• **Dataset**
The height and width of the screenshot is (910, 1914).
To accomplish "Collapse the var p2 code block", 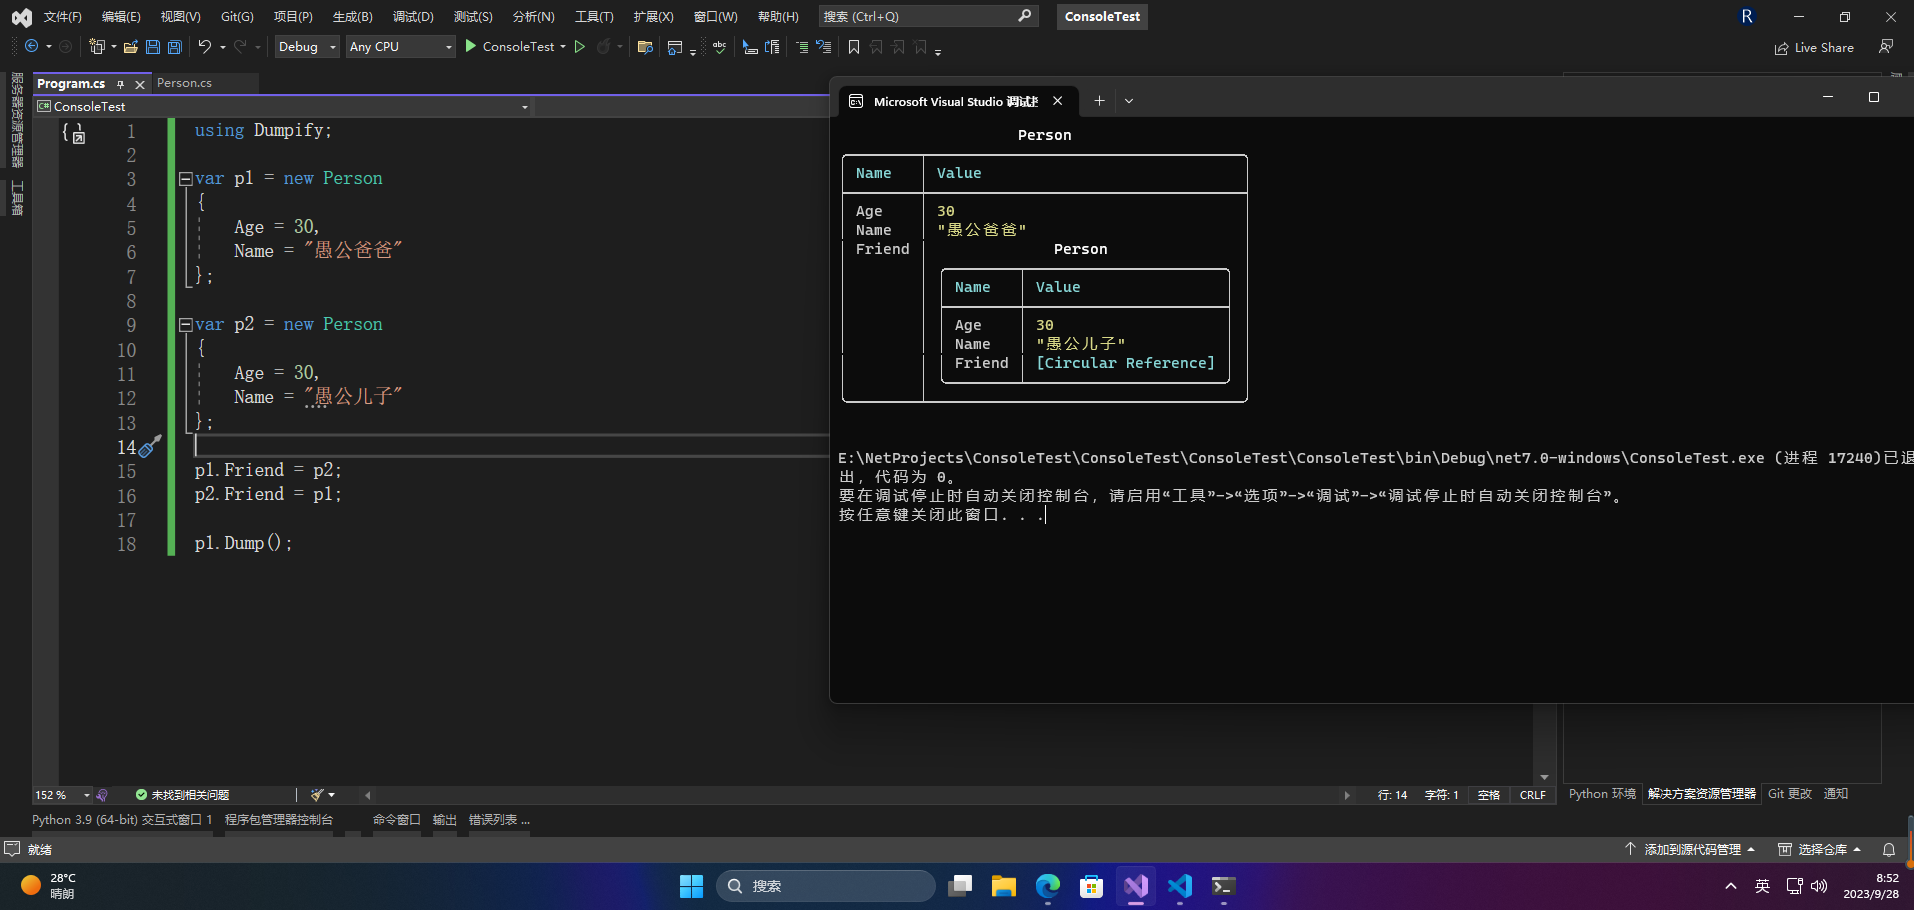I will [x=185, y=325].
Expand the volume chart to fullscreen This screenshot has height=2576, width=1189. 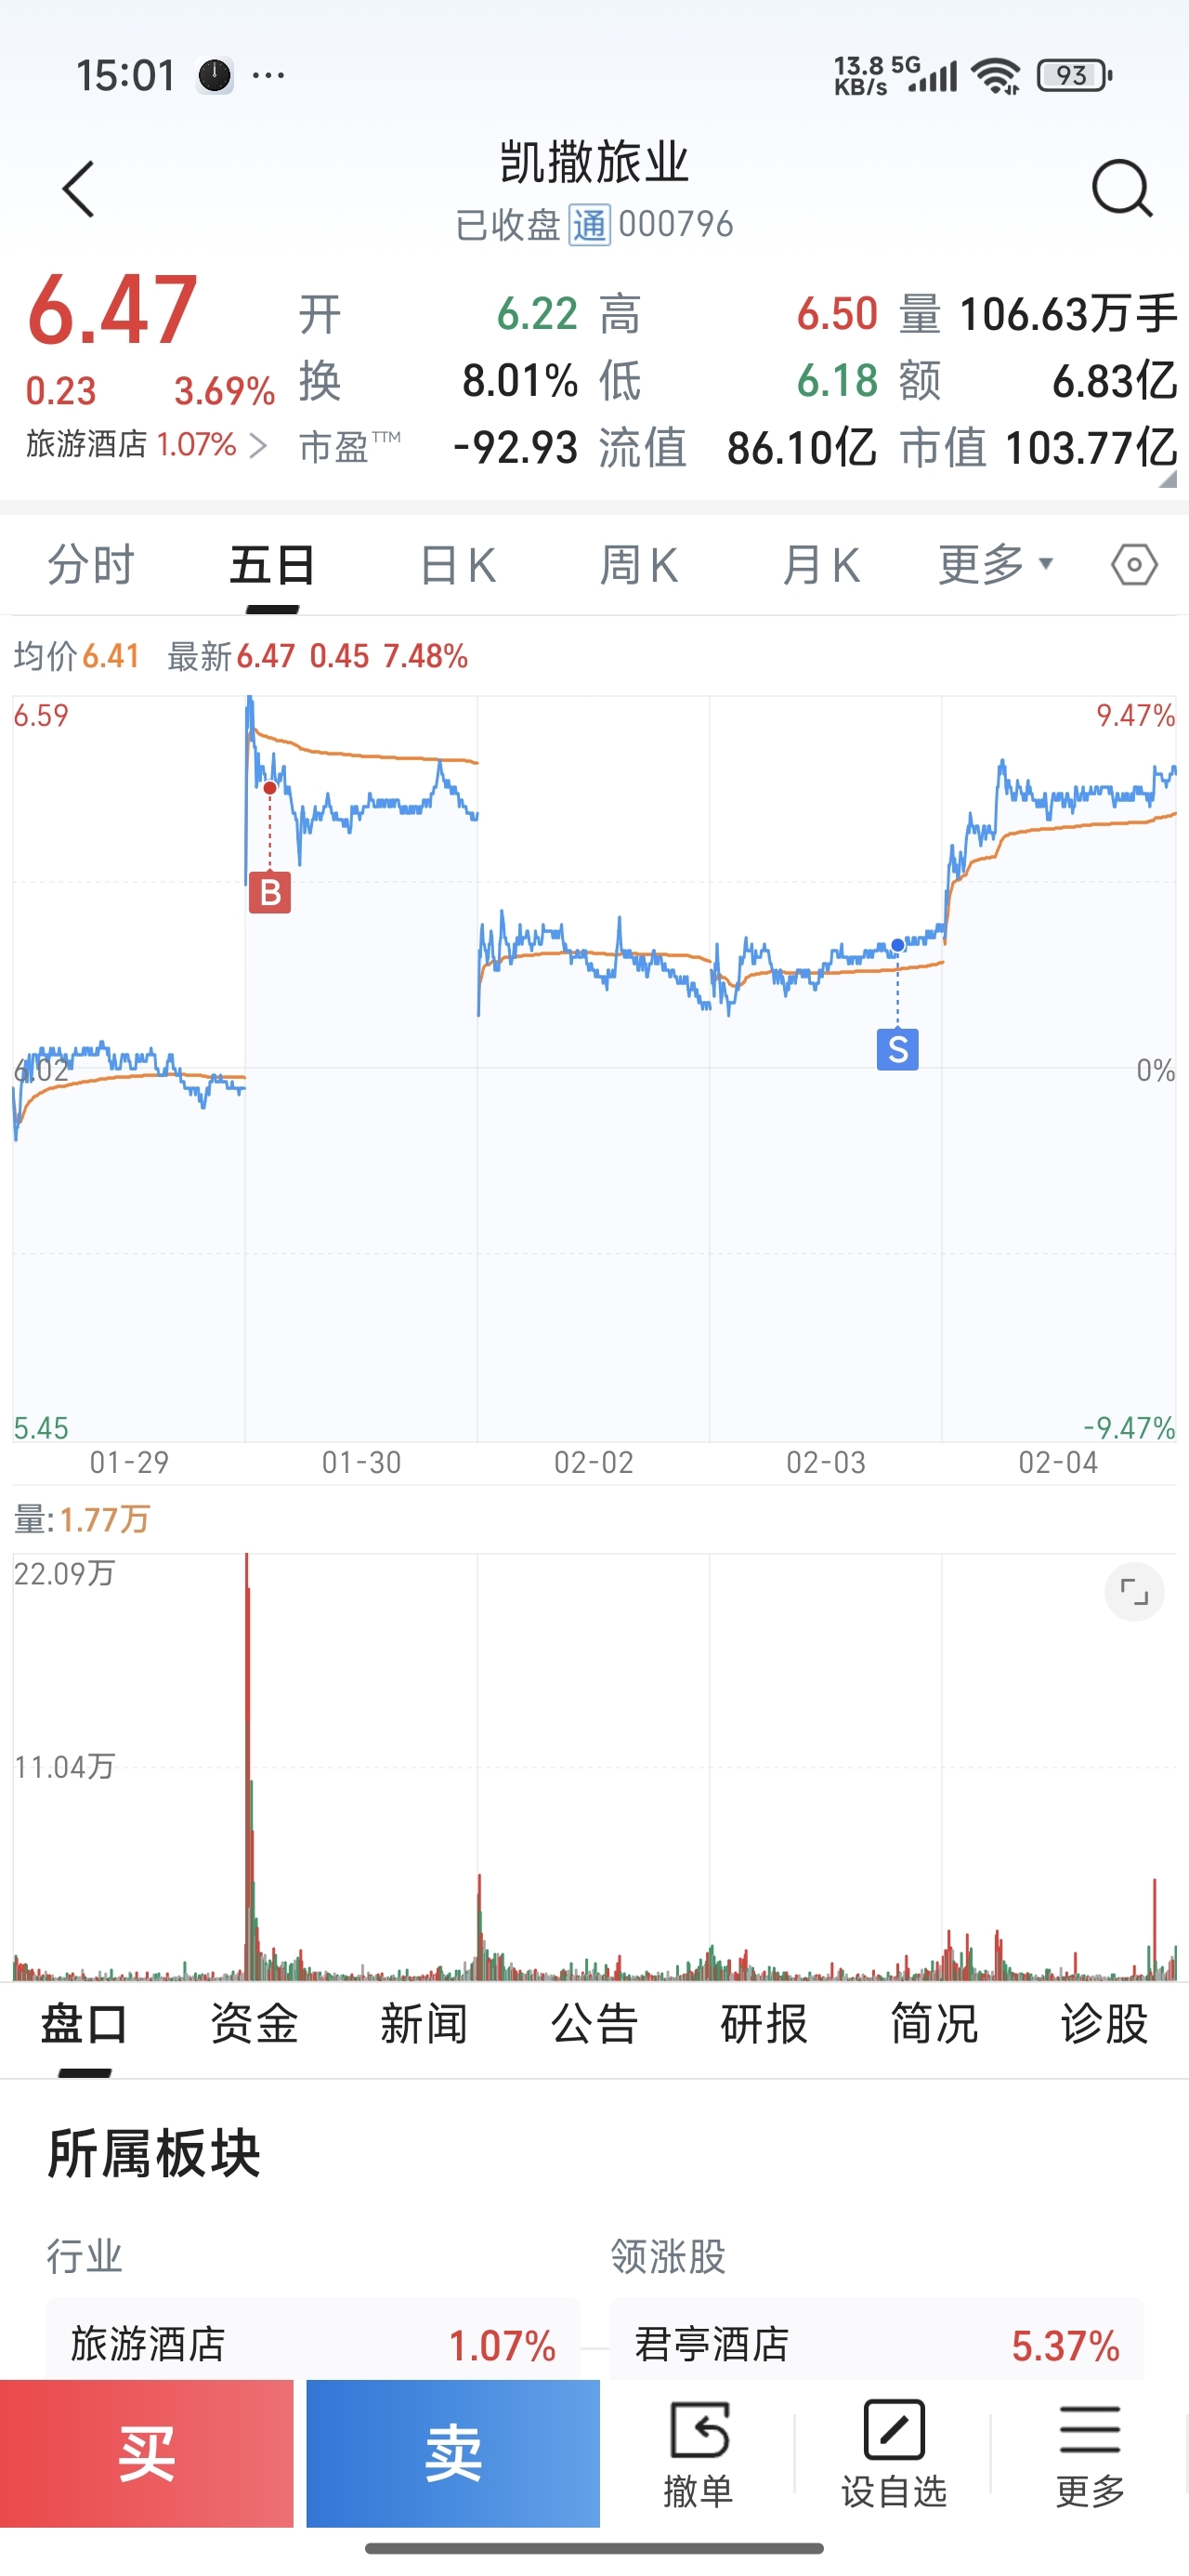[x=1134, y=1591]
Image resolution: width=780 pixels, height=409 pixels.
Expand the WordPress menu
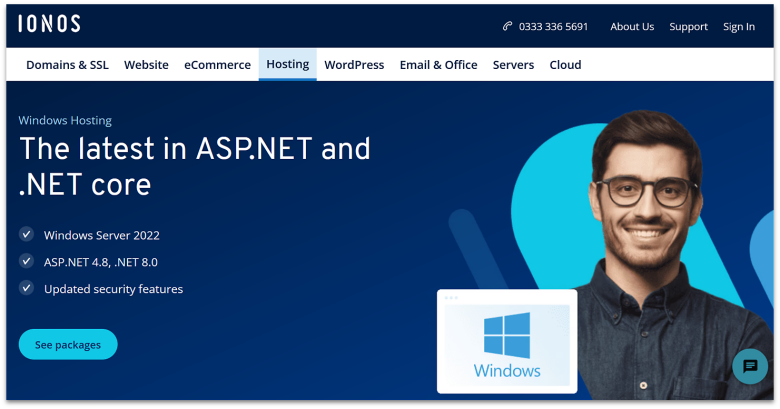click(x=354, y=65)
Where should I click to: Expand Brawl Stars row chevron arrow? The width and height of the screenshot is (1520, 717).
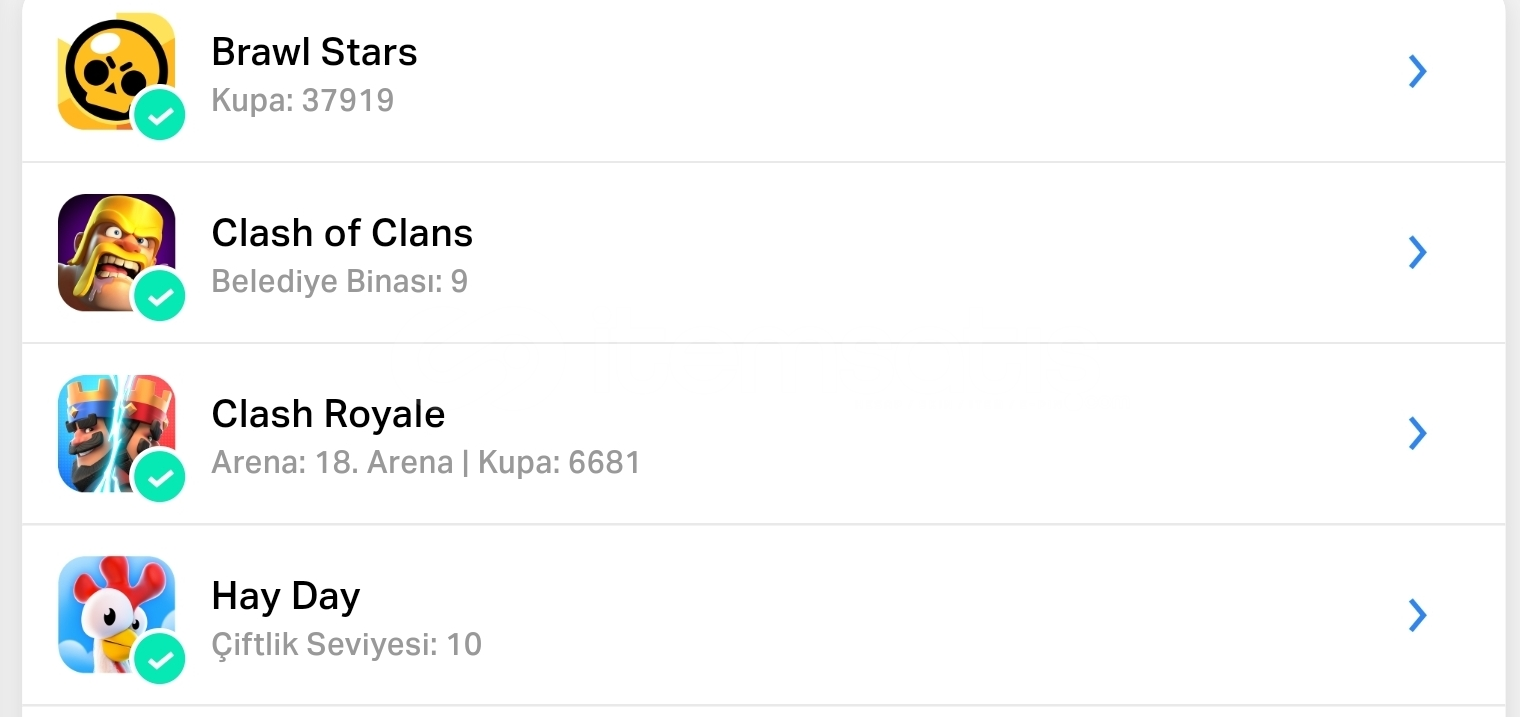(x=1417, y=71)
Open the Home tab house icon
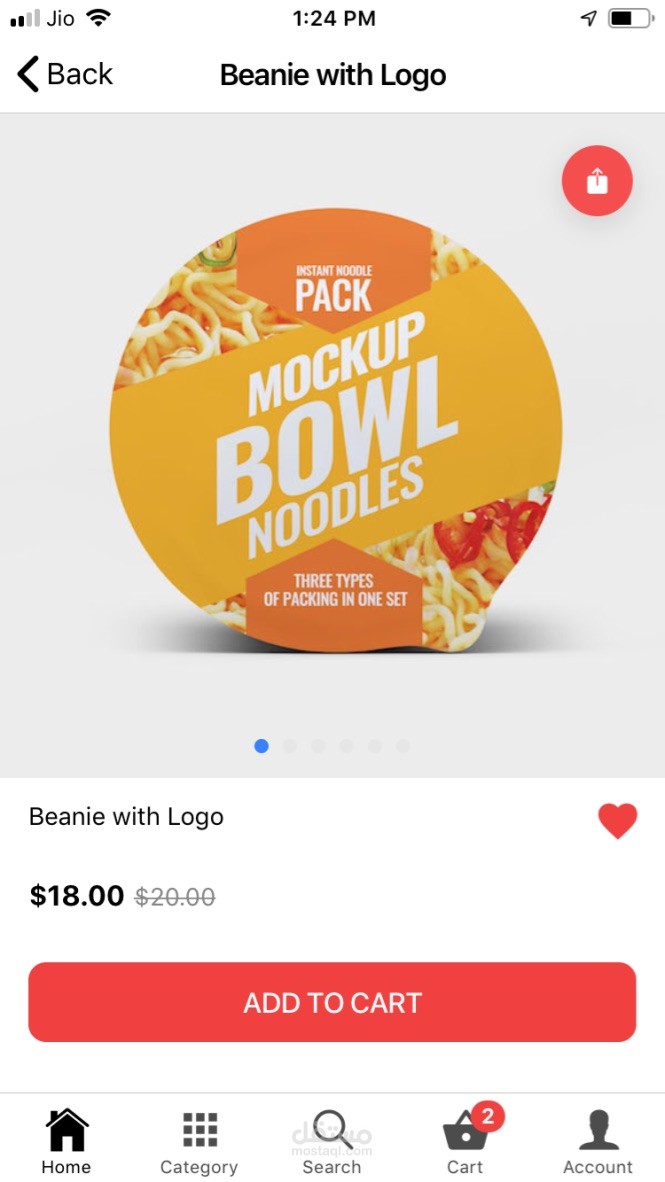 [x=67, y=1129]
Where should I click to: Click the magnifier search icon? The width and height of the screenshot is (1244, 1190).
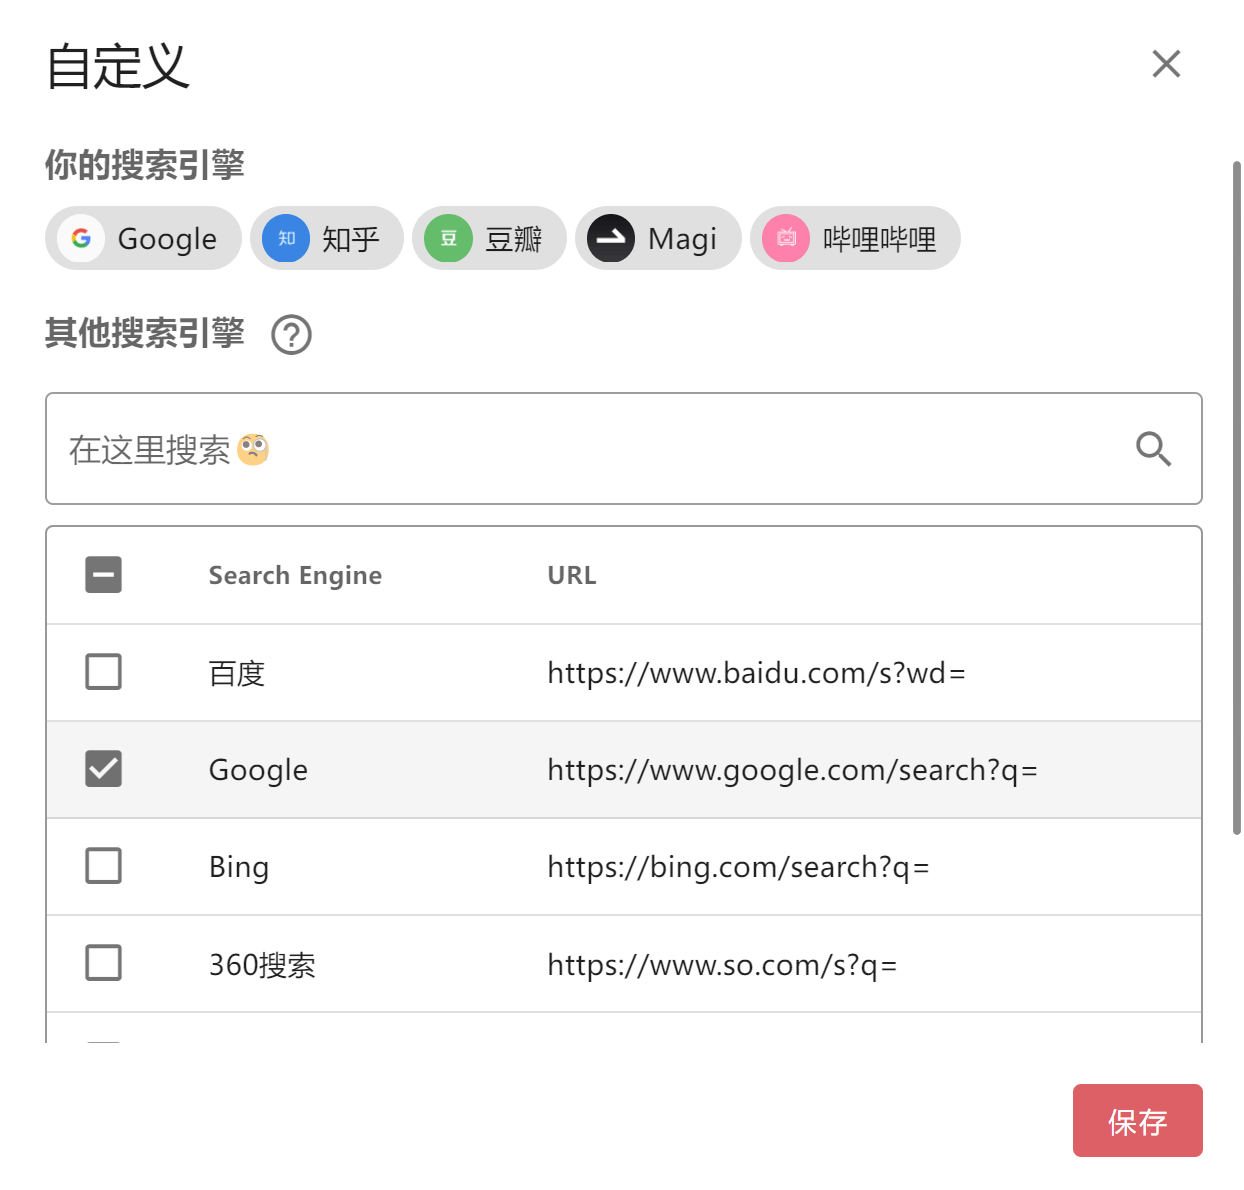pyautogui.click(x=1153, y=449)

• **What the task requires**
Write out, word for word, only the lines from the one containing "Where should I click to: Click" to the end of the data above; the pictures stay out.

• **Answer to this exercise**
Where should I click to: Click the magnifier search icon? The width and height of the screenshot is (1244, 1190).
pyautogui.click(x=1153, y=449)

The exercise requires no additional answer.